IRA Questions TSP

Hi All,

So I’m a 58 year old retired Federal employee with about 800k in the Thrift Savings Plan. I receive a monthly pension and a supplemental social security payment. I have been retired for @ 2 years and so far I have avoided dipping into my TSP. My wife is still employed. She’s 58 too.
I have moved all of my TSP funds into the G Fund since retirement. It’s currently returning @ 3.5%. I’ve been thinking about rolling over a portion of my TSP to a private bank CD IRA. I can get a 9 month CD for 5.5%. I was going to ladder about 500k of my TSP funds into three different banks (FDIC Insured). I know the longer the cd terms, the lower the yield, but I would still be beating the G fund.
Questions: Is this a good strategy to earn a little more before I start having to dip into my IRA’s? I think I should be ok until my mid 60’s before I have to touch any of it. The TSP has probably the lowest administrative fees for their IRA accounts. Would I be paying higher fees with the private banks? Can I move IRA money back to the TSP when the cd’s expire? Thanks in advance!

As @rathbert2k indicated, your asset allocation is very conservative. Perhaps you have a shorter expected longevity or your spouse has equities in her retirement accounts. The retirerment decummulation decisions are more complicated than the asset accumulation phase. Consider using a hourly fee fiduciary fiduciary advisor who is familiar with the TSP. Alternatively you could post further information to get additional replies.

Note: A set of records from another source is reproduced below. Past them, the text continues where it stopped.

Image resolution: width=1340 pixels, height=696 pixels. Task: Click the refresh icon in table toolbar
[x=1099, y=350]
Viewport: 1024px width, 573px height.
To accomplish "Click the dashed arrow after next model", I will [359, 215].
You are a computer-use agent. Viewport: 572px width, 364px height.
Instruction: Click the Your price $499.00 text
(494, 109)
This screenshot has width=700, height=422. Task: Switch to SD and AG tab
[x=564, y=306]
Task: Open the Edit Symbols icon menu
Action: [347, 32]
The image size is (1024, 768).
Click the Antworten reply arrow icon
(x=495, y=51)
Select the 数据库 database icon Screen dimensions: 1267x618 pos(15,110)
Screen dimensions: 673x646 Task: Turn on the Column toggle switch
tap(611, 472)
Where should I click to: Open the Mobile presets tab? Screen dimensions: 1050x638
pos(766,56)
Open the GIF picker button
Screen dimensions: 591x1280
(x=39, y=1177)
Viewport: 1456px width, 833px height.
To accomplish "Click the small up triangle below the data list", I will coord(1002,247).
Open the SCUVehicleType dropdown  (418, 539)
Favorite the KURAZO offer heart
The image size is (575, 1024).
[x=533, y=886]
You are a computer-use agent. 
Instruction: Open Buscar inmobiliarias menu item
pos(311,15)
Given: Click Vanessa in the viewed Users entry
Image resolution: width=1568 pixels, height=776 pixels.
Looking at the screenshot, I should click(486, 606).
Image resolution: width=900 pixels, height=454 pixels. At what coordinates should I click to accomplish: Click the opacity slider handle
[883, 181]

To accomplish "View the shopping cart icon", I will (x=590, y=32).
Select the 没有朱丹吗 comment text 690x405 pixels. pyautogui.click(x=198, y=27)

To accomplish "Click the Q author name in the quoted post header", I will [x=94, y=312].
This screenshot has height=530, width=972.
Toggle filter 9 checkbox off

Look at CD rates at Vanguard, Fidelity or Schwab. For example Vanguard is offering CD rates up to 5.65% for 10-12 months and Vanguard does not charge for CDs purchased on the primary market.

Yes

Move Money Into the TSP | The Thrift Savings Plan (TSP).

Narti,
If you withdraw money from your TSP and put it into a bank CD, then you can ONLY move IRA money back to the TSP IF your CD was also INSIDE an IRA account. In other words, you WOULD NOT want to make a Withdrawal from your TSP account, but instead a transfer of the IRA money from your TSP IRA to a bank IRA account. That is the important step to keep the money inside a tax-sheltered IRA. Like others said, if you are looking for higher returns, forget the CDs and move money to the TSP “L stock fund”.

The TSP as you know has some unique rules. I previously rollover most of my TSP to an IRA because the TSP does not allow QCDs. I now want to maximixe my QCD, so I am planning to rollover the remaining TSP balance.

Thank you all for your advice!

If I do transfer some of my TSP funds to CD’s, I would do an IRS Rollover to keep from incurring distribution taxes.

As I mentioned, I get by on my pension and SS benefit for now.

My wife is still working and will be for the next 4 years or so. I have her 403b invested in stock mutual funds through Fidelity. So we are getting some growth there.

I was taught if you don’t need to take risk with your money in retirement, then stay in conservative investments. I invested heavily in the stock market while employed. Now I just want to preserve my assets and get the best growth without too much risk. CD’s seem to be a good choice. I will look further into it.

Thanks again!

Narti,
If you want to be conservative and stay with fixed-income investments, there are some other options. Bond mutual funds have a slightly higher risk than bank CDs, but can offer more monthly income. Many corporate bond funds offer automatic monthly or quarterly withdrawals of the accumulated bond dividends. You can have a dividend check sent directly to your bank checking or savings account, so it is an easy investment to gain some additional regular income. You can find bond funds that pay 9% to 11% (For example, the Blackrock Floating Rate Funds.)

At your age, I would not have all of my retirement assets invested in such conservative vehicles like CDs and the TSP G fund. If you expect to live at least an average lifespan, in your case 20 more years, then I would have at least some of that 800k invested in equities like the C fund or something similar. You’re going to need some long-term growth. 5.5% in a CD may sound great but after 3% inflation and paying taxes on the earnings, you are barely breaking even (if that).